Süleymaniye Medresesi'nde Ahmed Şemseddin Efendi'nin derslerine devam etti. 1955'te Nahçıvan seferinden dönen Kanuni Sultan Süleyman'a sunduğu kasideyle saray çevrelerine girmeyi başardı. Kadılık göreviyle Halep'e gönderilen hocası Ahmed Şemseddin Efendi ile Halep'e gitti. 1560'ta İstanbul'a dönüşünde Şeyhülislam Ebussuud Efendi ile tanıştı. Kanuni Sultan Süleyman'ın ölümü üzerine düyduğu üzüntüyü "Kanuni Mersiyesi" ile dile getirdi.
2. Selim döneminde Sadrazam Sokullu Mehmed Paşa'nın korumasına girdi.
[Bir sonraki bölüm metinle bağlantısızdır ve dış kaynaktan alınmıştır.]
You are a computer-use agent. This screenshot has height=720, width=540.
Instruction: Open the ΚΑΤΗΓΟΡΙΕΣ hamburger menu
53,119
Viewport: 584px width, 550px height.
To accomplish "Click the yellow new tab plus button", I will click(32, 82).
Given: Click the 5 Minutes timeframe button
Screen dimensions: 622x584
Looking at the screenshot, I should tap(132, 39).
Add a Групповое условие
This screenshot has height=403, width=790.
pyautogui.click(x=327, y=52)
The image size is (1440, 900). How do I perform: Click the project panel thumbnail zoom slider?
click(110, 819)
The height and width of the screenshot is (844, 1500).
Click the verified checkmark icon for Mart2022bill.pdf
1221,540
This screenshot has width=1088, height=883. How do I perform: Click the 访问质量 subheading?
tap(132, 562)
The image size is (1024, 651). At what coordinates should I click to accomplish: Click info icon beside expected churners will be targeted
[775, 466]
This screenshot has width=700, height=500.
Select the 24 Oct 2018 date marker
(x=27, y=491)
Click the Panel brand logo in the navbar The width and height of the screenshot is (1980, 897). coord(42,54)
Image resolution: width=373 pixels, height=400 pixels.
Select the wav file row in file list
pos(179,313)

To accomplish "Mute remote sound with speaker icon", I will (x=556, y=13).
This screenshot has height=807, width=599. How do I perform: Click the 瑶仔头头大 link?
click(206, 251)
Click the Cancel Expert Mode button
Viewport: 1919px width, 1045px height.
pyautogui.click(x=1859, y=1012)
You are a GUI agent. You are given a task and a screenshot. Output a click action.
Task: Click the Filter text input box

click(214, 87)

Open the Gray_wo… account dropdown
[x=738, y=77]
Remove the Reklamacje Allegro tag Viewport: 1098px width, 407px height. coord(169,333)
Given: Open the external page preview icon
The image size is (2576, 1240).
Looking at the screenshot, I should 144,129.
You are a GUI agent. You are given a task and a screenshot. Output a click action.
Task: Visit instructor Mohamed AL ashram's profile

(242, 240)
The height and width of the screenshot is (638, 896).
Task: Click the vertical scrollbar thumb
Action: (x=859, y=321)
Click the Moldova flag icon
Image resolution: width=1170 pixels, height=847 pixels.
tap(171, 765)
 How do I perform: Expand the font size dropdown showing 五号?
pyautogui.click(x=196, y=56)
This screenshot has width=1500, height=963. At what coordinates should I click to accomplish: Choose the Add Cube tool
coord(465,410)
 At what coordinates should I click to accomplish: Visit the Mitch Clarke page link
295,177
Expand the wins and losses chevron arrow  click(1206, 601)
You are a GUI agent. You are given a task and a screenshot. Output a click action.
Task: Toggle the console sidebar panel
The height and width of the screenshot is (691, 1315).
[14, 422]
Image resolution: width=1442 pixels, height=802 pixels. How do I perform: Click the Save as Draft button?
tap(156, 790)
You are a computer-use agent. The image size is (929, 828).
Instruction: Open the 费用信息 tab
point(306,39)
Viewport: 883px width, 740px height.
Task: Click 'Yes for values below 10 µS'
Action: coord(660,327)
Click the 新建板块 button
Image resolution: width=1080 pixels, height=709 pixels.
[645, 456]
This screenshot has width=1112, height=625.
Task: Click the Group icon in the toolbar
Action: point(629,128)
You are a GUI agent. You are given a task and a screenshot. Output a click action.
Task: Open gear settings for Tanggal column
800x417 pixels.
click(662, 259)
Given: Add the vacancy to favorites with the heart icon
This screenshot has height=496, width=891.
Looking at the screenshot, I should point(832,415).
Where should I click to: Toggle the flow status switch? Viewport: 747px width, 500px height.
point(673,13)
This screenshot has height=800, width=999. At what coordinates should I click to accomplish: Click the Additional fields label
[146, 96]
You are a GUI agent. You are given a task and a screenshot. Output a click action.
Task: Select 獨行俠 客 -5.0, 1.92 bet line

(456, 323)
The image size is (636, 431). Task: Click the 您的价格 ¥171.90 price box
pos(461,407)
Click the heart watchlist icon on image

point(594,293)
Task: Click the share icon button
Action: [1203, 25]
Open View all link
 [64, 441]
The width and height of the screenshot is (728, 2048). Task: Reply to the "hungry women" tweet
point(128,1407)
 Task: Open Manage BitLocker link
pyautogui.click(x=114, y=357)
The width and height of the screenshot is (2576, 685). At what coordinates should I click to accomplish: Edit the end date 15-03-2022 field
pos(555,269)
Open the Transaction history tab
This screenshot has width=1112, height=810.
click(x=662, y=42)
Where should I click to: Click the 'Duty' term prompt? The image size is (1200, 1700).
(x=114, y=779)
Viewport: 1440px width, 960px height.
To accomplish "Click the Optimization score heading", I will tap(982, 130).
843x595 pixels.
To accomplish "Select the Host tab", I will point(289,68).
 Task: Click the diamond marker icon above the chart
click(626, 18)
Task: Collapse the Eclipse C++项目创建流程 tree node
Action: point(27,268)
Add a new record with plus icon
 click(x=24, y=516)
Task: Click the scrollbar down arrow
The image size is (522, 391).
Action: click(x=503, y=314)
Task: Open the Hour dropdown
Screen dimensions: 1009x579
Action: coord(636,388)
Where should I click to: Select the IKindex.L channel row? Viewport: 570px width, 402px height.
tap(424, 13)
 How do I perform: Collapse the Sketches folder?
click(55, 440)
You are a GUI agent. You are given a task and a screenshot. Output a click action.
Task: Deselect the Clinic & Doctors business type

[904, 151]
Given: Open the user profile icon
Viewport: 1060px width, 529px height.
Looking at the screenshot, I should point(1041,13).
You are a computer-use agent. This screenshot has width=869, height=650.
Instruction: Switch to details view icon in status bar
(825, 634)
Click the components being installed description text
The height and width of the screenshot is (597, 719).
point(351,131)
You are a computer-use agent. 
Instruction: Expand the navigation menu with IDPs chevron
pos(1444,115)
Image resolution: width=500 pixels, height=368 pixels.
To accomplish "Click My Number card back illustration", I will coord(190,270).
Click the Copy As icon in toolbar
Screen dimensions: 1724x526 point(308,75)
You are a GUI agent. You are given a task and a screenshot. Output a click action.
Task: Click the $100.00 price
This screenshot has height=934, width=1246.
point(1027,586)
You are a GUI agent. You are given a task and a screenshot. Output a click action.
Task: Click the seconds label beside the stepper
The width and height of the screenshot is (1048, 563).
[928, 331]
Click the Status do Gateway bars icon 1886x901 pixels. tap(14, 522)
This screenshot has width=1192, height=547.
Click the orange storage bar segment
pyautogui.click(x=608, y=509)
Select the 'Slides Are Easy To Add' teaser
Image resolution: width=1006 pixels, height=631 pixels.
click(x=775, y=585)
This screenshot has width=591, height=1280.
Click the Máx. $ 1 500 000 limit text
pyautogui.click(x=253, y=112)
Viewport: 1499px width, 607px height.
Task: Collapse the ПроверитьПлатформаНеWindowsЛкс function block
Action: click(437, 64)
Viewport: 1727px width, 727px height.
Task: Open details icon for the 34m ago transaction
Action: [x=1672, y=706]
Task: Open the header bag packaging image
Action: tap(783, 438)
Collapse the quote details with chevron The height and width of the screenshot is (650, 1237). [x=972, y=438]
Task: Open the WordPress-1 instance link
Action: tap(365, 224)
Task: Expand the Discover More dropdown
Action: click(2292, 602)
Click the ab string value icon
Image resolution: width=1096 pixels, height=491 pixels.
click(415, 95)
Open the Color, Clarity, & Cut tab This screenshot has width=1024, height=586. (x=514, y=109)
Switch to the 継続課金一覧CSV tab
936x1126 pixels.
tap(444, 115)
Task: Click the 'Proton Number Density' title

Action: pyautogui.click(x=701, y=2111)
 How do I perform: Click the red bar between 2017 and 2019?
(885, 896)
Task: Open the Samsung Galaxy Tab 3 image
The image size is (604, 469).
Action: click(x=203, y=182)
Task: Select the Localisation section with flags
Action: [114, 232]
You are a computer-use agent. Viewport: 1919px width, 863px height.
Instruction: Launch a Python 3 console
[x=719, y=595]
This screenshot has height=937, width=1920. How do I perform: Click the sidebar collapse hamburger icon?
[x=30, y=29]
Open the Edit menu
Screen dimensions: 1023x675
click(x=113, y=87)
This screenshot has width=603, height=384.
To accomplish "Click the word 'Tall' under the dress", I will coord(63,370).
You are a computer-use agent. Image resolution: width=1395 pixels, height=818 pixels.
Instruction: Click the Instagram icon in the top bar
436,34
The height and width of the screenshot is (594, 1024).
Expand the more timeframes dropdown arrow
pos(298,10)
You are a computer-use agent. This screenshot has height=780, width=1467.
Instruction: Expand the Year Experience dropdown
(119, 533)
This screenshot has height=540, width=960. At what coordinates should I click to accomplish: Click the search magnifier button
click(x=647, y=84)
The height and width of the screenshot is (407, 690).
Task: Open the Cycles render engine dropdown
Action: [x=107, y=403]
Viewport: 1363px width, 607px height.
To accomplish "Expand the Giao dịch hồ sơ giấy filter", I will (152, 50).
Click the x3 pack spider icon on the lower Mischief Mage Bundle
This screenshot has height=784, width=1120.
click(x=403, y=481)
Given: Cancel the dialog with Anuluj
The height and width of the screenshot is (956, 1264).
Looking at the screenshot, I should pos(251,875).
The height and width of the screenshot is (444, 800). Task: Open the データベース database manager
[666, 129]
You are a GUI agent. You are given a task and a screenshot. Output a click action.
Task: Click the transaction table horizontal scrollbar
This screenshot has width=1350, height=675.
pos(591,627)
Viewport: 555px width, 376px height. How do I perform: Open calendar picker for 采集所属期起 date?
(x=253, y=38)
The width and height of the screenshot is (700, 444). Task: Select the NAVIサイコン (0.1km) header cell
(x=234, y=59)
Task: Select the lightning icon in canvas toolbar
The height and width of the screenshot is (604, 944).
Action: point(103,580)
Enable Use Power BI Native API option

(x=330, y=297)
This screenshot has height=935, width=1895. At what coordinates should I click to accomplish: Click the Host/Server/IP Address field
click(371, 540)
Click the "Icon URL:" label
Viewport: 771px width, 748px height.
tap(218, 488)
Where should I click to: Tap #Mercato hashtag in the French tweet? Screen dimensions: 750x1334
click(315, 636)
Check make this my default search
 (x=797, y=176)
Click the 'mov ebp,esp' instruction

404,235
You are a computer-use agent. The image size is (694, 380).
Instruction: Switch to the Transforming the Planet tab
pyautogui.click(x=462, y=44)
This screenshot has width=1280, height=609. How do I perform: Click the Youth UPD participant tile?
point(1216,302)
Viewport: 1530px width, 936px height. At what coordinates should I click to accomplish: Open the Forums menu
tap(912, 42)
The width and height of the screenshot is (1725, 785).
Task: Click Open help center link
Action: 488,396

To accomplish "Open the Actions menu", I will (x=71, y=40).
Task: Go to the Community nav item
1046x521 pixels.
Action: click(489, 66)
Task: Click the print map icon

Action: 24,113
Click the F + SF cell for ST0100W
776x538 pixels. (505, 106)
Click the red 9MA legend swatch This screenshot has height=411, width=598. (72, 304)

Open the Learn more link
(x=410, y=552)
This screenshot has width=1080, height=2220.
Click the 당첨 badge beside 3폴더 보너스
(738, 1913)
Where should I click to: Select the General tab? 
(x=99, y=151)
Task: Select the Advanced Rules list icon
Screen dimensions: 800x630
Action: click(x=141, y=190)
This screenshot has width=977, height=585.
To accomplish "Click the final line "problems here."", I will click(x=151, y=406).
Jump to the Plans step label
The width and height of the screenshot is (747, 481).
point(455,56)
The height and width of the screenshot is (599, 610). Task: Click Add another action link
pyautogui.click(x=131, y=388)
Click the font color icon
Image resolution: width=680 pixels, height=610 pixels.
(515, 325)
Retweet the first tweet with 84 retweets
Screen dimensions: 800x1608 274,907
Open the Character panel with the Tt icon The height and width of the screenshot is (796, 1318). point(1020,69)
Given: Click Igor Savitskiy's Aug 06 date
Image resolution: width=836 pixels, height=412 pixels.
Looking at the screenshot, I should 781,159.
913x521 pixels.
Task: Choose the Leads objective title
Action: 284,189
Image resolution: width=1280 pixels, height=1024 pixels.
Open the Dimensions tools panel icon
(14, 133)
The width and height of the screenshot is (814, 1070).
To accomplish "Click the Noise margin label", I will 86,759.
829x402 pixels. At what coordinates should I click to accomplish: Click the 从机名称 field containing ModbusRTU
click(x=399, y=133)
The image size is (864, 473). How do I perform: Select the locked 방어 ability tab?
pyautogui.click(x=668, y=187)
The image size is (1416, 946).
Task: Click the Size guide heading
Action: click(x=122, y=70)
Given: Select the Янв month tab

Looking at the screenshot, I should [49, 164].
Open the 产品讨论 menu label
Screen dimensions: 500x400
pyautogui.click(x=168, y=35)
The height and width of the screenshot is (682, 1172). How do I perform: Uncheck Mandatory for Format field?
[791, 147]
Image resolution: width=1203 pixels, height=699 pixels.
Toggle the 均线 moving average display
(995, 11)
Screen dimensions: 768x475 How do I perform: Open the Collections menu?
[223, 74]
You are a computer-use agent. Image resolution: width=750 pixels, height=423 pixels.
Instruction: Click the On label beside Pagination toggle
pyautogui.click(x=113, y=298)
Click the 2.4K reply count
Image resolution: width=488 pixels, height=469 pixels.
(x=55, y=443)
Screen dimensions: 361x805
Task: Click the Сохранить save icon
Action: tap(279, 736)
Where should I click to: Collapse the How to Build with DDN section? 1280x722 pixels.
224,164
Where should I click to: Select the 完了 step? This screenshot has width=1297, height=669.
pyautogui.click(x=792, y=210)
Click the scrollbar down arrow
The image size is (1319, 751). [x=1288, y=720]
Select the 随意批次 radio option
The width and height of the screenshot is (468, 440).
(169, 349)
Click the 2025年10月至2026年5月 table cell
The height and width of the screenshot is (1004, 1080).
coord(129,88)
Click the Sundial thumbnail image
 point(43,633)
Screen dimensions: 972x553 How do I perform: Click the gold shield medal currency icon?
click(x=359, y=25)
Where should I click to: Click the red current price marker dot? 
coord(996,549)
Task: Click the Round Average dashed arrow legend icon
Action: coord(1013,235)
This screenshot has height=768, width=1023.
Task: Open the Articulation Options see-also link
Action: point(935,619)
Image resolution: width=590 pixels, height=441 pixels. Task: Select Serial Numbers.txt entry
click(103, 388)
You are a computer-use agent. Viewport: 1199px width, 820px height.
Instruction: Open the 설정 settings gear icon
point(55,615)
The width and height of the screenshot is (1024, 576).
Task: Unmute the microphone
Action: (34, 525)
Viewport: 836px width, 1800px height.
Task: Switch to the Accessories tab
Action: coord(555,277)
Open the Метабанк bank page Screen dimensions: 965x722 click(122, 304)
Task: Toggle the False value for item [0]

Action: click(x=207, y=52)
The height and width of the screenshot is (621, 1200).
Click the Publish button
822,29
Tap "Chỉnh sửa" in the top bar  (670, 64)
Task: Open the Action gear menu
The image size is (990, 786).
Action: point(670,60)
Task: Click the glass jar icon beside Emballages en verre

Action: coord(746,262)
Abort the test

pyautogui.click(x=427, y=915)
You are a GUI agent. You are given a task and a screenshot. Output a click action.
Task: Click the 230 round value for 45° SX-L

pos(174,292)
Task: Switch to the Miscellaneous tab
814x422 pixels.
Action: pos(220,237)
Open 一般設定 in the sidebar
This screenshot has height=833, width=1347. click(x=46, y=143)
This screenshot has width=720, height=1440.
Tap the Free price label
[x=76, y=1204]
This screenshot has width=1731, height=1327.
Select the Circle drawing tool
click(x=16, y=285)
Saray toplantılarına çağrılmaya başlandı. 3'üncü Murad döneminde de yerini korudu. Süleymaniye Müderrisi oldu. Düşmanlarının bir oyunu ile bir süre gözden düştü. Edirne'ye sürüldü. Medine ve Mekke kadılıkları yaptı. 1581'de İstanbul'a döndü. 1584'te İstanbul Kadısı oldu. 1591'de Rumeli Kazaskerliği görevine getirildi. Şeyhülislam olmak istiyordu ama bu görevi elde edemeden yaşamını yitirdi.
Zevke ve eğlenceye düşkün, neşeli, hoş sohbet ve hırslı bir kişiliği vardı. Nükteci ve dedikoducu yapısı yüzünden zaman zaman döneminin önde gelenlerini darıltıp zor durumlara da düştü.
Hicviyeleri ile ünlüdür. Özel yaşamındaki özgürlüğüne ve sınırsızlığına rağmen kadılık görevlerinde adalete düşkünlüğü ile dikkat çekti. Mesnevi yazmadı. Başarılı kasideleri de olmasına rağmen gazel şairi olarak tanınır. Dünyanın geçiciliğinden yakınan, okurları aşk ve şarabın tadını çıkarmaya çağıran gazelleriyle ünlendi.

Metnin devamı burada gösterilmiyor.